» **WRITTEN EXERCISE**
Copy out the lines below character for character, with no changes.
· · · · · · ·
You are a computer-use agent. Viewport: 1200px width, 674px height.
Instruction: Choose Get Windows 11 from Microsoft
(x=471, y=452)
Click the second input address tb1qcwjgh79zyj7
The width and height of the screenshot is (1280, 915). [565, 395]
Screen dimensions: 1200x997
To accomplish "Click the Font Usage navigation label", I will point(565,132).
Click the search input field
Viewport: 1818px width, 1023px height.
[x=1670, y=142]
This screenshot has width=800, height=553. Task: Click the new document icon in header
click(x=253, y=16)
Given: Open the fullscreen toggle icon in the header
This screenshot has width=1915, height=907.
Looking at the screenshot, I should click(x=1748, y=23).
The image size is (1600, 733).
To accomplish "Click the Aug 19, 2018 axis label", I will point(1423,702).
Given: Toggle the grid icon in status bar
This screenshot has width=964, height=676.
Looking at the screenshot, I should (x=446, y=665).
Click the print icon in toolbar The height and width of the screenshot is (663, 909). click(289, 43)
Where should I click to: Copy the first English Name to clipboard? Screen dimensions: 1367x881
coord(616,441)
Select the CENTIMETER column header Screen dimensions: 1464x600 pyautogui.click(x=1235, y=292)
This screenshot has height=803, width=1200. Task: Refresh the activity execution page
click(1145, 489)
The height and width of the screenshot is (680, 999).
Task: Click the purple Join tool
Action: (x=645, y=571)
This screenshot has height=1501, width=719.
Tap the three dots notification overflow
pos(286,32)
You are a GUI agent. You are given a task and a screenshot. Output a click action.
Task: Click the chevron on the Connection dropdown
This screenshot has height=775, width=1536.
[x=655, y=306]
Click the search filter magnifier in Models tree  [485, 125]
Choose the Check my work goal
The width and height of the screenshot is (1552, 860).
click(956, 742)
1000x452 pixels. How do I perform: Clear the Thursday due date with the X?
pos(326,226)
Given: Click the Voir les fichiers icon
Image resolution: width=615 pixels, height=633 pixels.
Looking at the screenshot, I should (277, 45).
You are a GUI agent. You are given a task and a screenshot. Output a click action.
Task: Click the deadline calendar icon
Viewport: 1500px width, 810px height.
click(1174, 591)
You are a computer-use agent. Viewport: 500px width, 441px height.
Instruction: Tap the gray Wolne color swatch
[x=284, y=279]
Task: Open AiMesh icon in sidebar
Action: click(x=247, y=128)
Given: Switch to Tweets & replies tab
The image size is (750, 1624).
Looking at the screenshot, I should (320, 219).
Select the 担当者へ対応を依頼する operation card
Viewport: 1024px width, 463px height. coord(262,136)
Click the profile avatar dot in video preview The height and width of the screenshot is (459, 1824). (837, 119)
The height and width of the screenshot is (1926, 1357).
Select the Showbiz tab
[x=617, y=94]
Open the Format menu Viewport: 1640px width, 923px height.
· · · · · · ·
» **EXPECTED ANSWER**
You are a computer-use agent. Viewport: 1200px width, 674px height.
Instruction: Choose Get Windows 11 from Microsoft
(x=471, y=452)
Click the second input address tb1qcwjgh79zyj7
The width and height of the screenshot is (1280, 915). [565, 395]
Screen dimensions: 1200x997
To accomplish "Click the Font Usage navigation label", I will point(565,132).
Click the search input field
Viewport: 1818px width, 1023px height.
[x=1670, y=142]
This screenshot has width=800, height=553. Task: Click the new document icon in header
click(x=253, y=16)
Given: Open the fullscreen toggle icon in the header
This screenshot has width=1915, height=907.
Looking at the screenshot, I should click(x=1748, y=23).
The image size is (1600, 733).
To accomplish "Click the Aug 19, 2018 axis label", I will point(1423,702).
Given: Toggle the grid icon in status bar
This screenshot has width=964, height=676.
Looking at the screenshot, I should (x=446, y=665).
Click the print icon in toolbar The height and width of the screenshot is (663, 909). click(289, 43)
Where should I click to: Copy the first English Name to clipboard? Screen dimensions: 1367x881
coord(616,441)
Select the CENTIMETER column header Screen dimensions: 1464x600 pyautogui.click(x=1235, y=292)
This screenshot has height=803, width=1200. Task: Refresh the activity execution page
click(1145, 489)
The height and width of the screenshot is (680, 999).
Task: Click the purple Join tool
Action: (x=645, y=571)
This screenshot has height=1501, width=719.
Tap the three dots notification overflow
pos(286,32)
You are a GUI agent. You are given a task and a screenshot. Output a click action.
Task: Click the chevron on the Connection dropdown
This screenshot has height=775, width=1536.
[x=655, y=306]
Click the search filter magnifier in Models tree  [485, 125]
Choose the Check my work goal
The width and height of the screenshot is (1552, 860).
click(956, 742)
1000x452 pixels. How do I perform: Clear the Thursday due date with the X?
pos(326,226)
Given: Click the Voir les fichiers icon
Image resolution: width=615 pixels, height=633 pixels.
Looking at the screenshot, I should (277, 45).
You are a GUI agent. You are given a task and a screenshot. Output a click action.
Task: Click the deadline calendar icon
Viewport: 1500px width, 810px height.
click(1174, 591)
You are a computer-use agent. Viewport: 500px width, 441px height.
Instruction: Tap the gray Wolne color swatch
[x=284, y=279]
Task: Open AiMesh icon in sidebar
Action: click(x=247, y=128)
Given: Switch to Tweets & replies tab
The image size is (750, 1624).
Looking at the screenshot, I should (320, 219).
Select the 担当者へ対応を依頼する operation card
Viewport: 1024px width, 463px height. coord(262,136)
Click the profile avatar dot in video preview The height and width of the screenshot is (459, 1824). (837, 119)
The height and width of the screenshot is (1926, 1357).
Select the Showbiz tab
[x=617, y=94]
Open the Format menu Viewport: 1640px width, 923px height.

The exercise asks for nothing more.